▸ **Request**
Reproduce the records below word for word, omitting the pictures.

-*-*-

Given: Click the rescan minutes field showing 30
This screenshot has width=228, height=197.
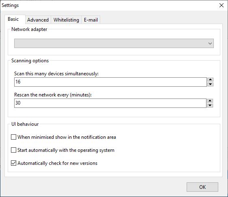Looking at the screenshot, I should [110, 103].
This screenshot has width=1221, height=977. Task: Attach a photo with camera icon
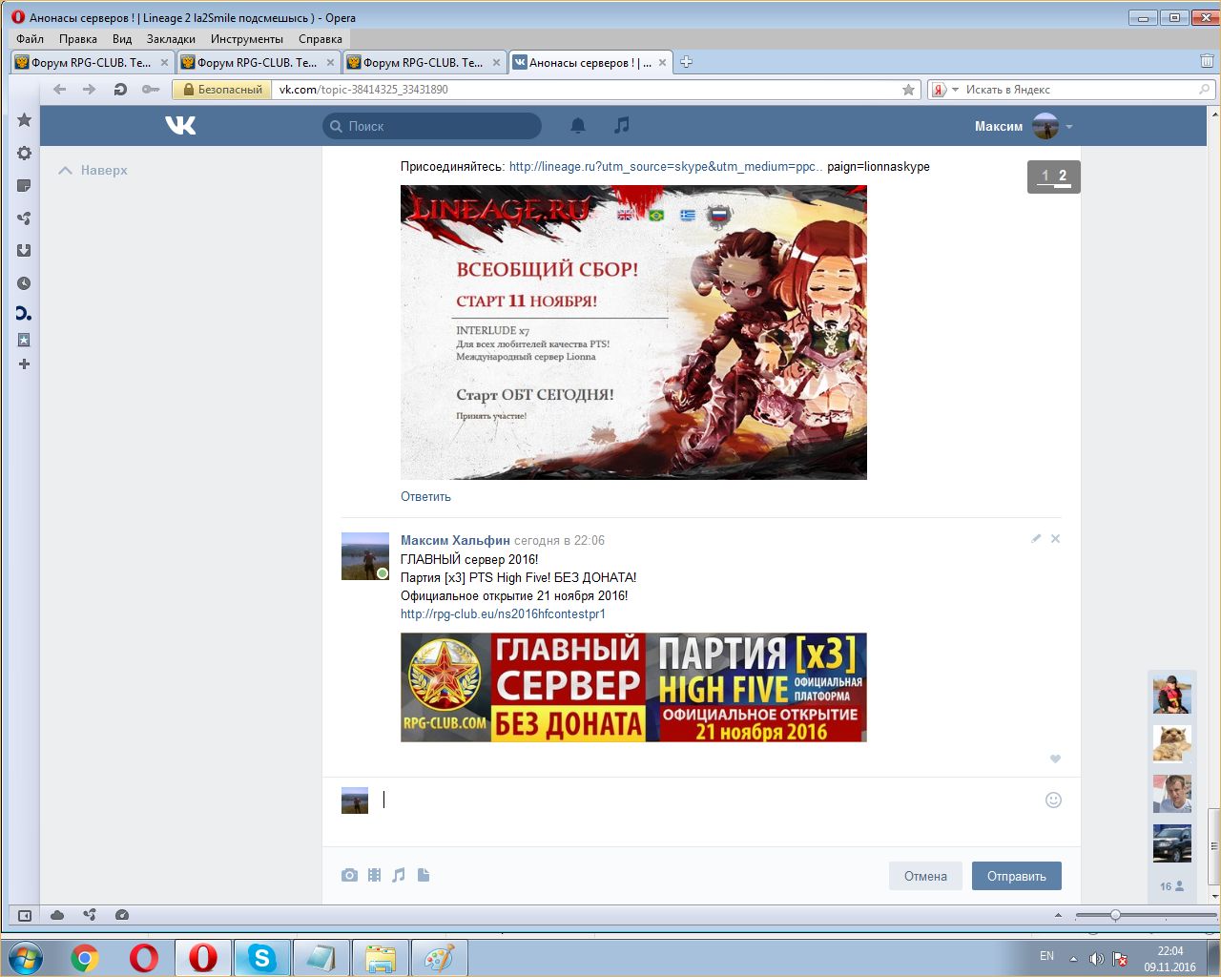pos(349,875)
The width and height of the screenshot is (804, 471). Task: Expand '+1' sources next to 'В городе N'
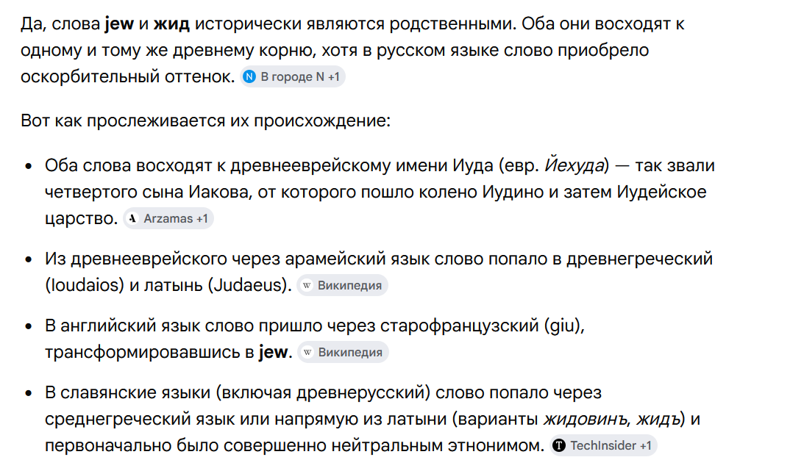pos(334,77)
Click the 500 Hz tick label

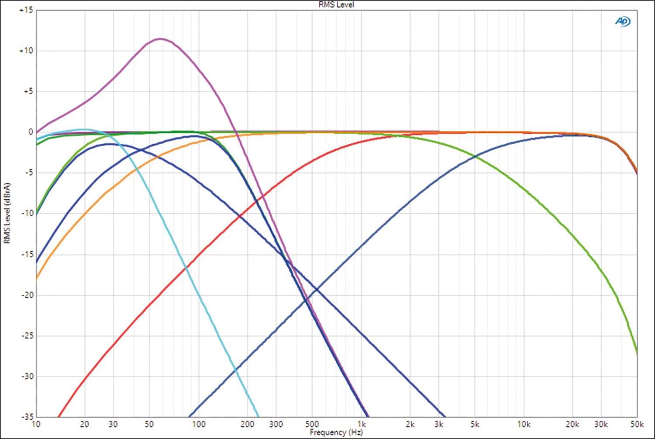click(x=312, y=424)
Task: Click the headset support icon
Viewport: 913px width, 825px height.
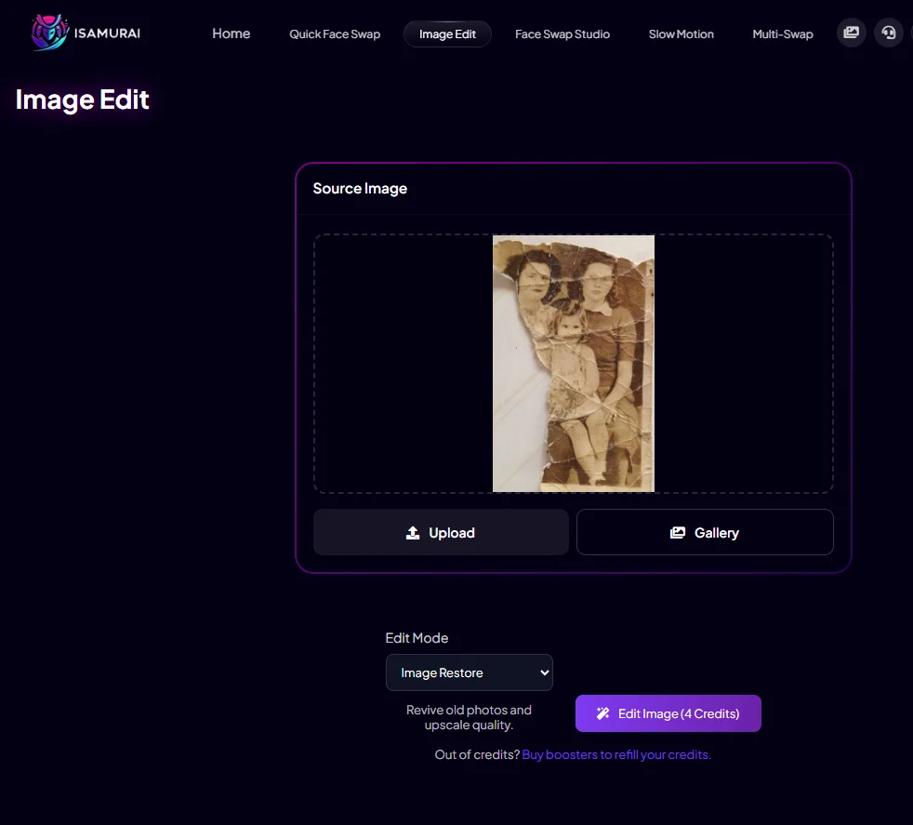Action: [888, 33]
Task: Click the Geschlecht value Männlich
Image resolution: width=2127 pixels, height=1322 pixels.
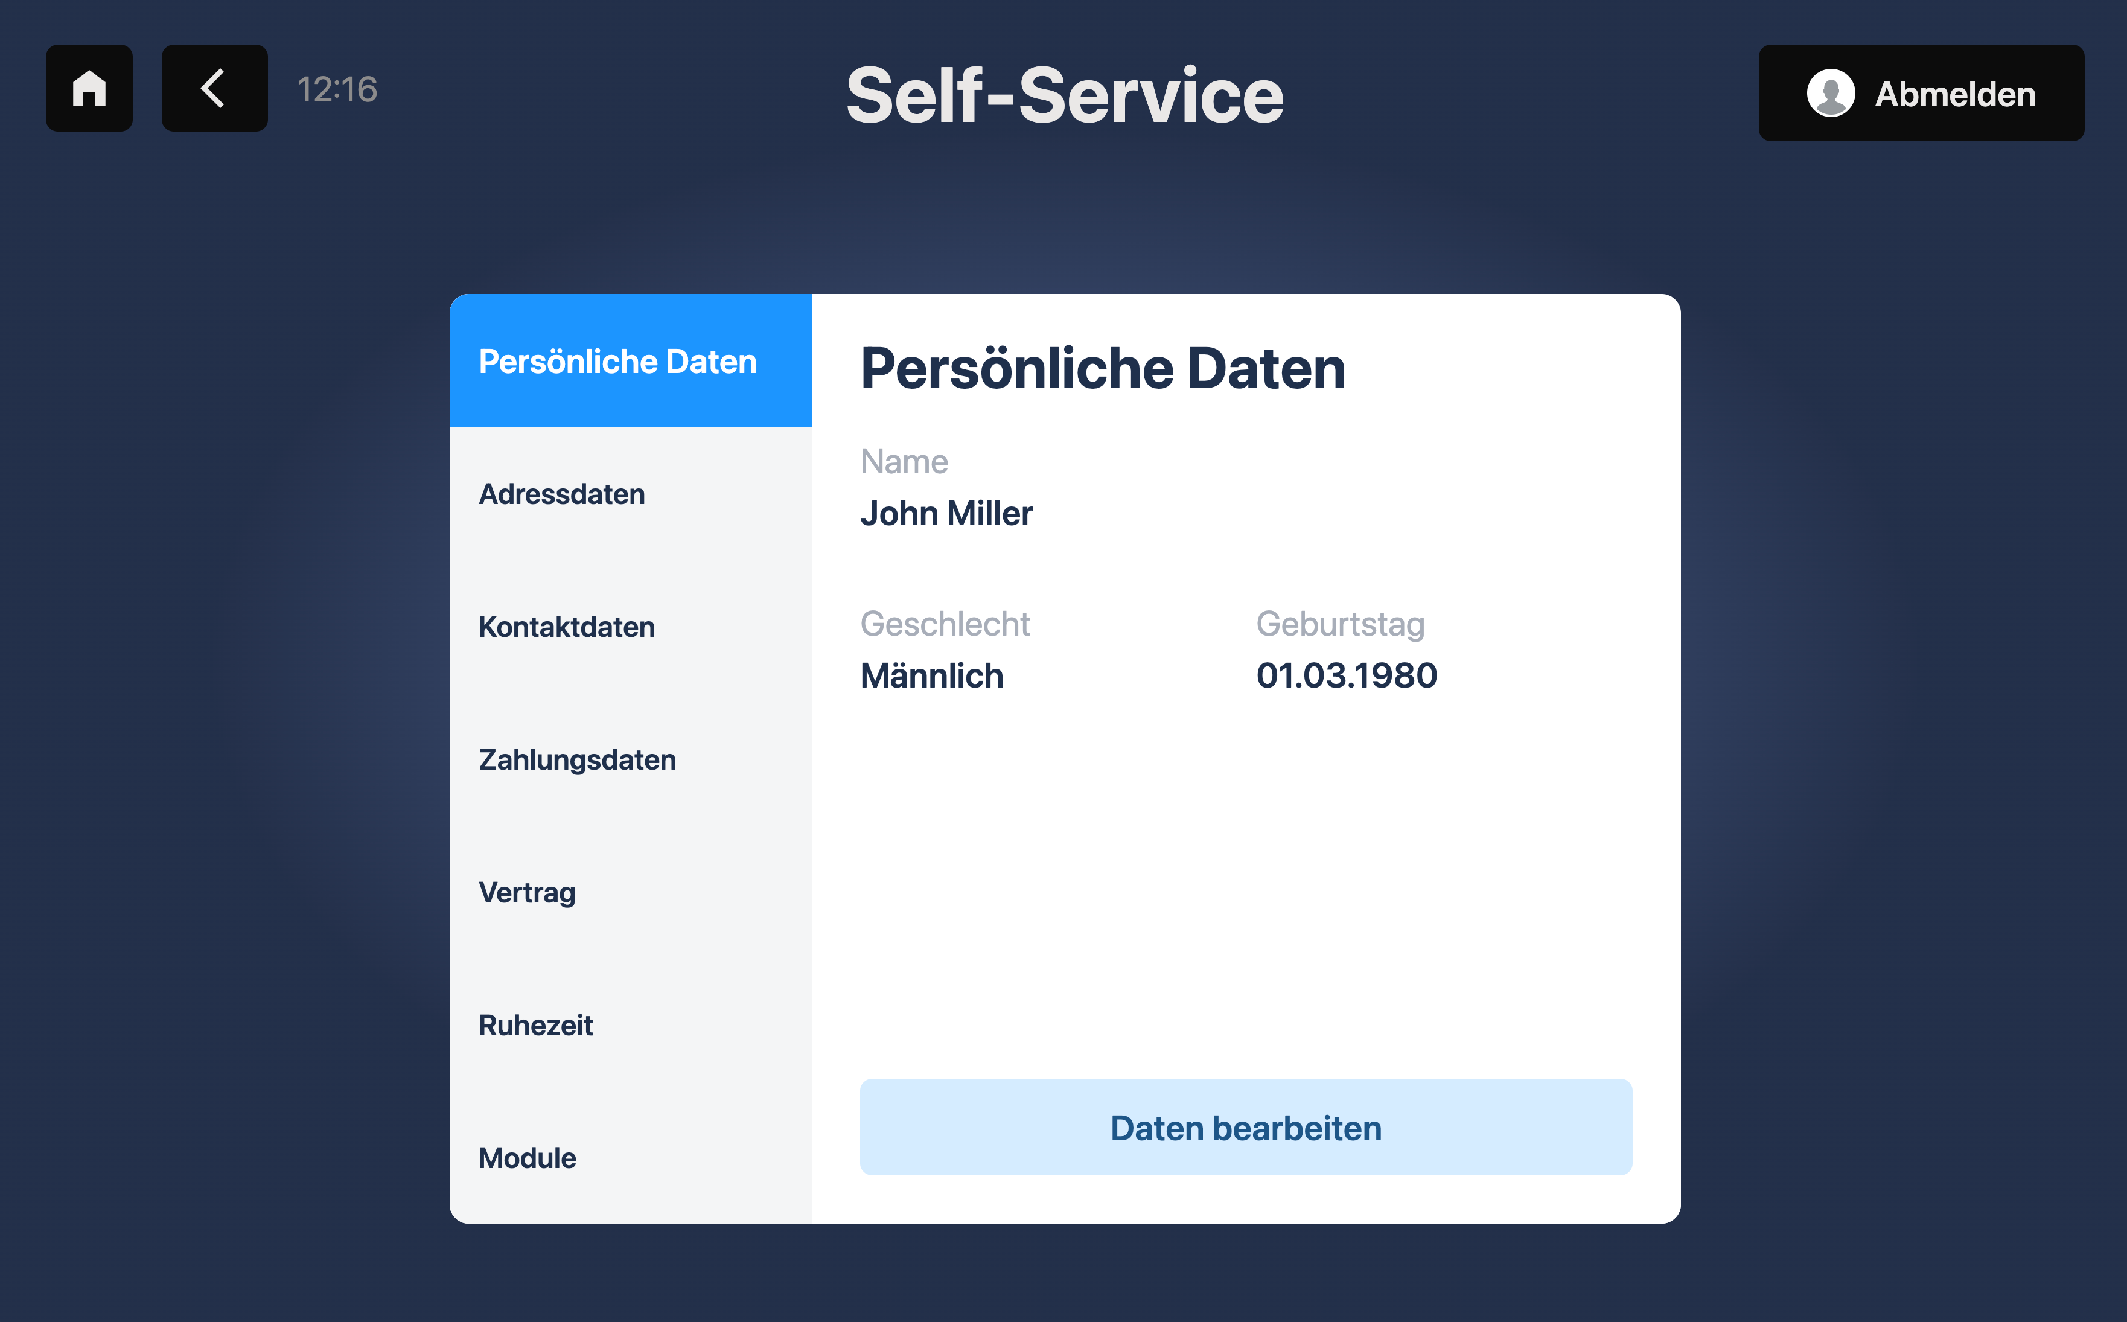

-*-*-

▸ **Answer to the exercise**
Given: Click the rescan minutes field showing 30
This screenshot has width=228, height=197.
Looking at the screenshot, I should [110, 103].
This screenshot has width=1221, height=977. Task: Attach a photo with camera icon
pos(349,875)
The width and height of the screenshot is (804, 471). Task: Expand '+1' sources next to 'В городе N'
pos(334,77)
Click the 500 Hz tick label

click(x=312, y=424)
Task: Click the headset support icon
Viewport: 913px width, 825px height.
Action: [888, 33]
Task: Click the Geschlecht value Männlich
Image resolution: width=2127 pixels, height=1322 pixels.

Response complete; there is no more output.